Bei welchem Vorgang ist laut dem Forenbeitrag zum ext4-Journaling der Kernel abgestürzt?

___ TEXTAUSZUG ___

# ext4-Journaling für Nutzdaten / Schnelleres syncen?

## sprittwicht

Gerade ist mir schon wieder der Kernel abgeschmiert, als ich einen USB-Stick unmounten wollte, und diesmal sind die frisch auf Platte gezogenen Daten auch schön über den Jordan gegangen.

Ein wunderbarer Anlass zu erfahren, dass das Journaling des ext4-Dateisystems relativ für'n Popo ist, weil es anscheinend nur dafür sorgt, dass die Metadaten konsistent sind?

Nun habe ich viele tolle Mount-Optionen gesehen, Patches, die es angeblich in den Kernel geschafft haben, Optionen, die per Default aus sind und ich aber keinen Dunst habe wie man sie aktiviert, kurzum: Ich habe den Überblick verloren.

Kann man ext4 irgendwie so konfigurieren, dass bei einem Crash keine Nutzdaten verloren gehen? Wie entscheidet ext4, wann Daten tatsächlich auf Platte geschrieben werden, wenn ein Programm nicht explizit synct, gibt es da irgendwelche konfigurierbaren Zeitintervalle?

___ ERFASSTE DATEN ___

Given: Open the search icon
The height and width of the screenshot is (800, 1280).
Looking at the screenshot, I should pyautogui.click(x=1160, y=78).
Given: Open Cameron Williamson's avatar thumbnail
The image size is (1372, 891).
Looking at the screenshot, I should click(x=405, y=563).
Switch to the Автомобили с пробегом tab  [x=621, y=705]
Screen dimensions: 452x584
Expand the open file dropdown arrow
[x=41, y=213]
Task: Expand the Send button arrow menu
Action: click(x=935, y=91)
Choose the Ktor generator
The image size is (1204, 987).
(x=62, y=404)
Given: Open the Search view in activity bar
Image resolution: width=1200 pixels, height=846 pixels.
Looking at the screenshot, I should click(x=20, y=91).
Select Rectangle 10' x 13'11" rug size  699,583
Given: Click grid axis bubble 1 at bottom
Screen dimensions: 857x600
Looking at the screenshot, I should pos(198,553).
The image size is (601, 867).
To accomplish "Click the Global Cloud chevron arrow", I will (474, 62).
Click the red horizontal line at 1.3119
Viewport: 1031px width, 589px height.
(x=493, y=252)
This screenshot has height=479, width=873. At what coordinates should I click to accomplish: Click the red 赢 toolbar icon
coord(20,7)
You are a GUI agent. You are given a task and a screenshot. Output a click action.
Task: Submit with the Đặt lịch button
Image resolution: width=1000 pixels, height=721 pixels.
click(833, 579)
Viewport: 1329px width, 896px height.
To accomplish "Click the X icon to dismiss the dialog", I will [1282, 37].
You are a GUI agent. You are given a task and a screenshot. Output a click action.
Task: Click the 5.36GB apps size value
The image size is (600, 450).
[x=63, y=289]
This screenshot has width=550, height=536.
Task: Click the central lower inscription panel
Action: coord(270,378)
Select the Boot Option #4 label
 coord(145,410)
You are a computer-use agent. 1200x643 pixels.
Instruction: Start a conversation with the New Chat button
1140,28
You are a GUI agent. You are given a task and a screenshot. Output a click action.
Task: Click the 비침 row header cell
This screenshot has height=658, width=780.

___

**ANTWORT**:
Beim Unmounten eines USB-Sticks.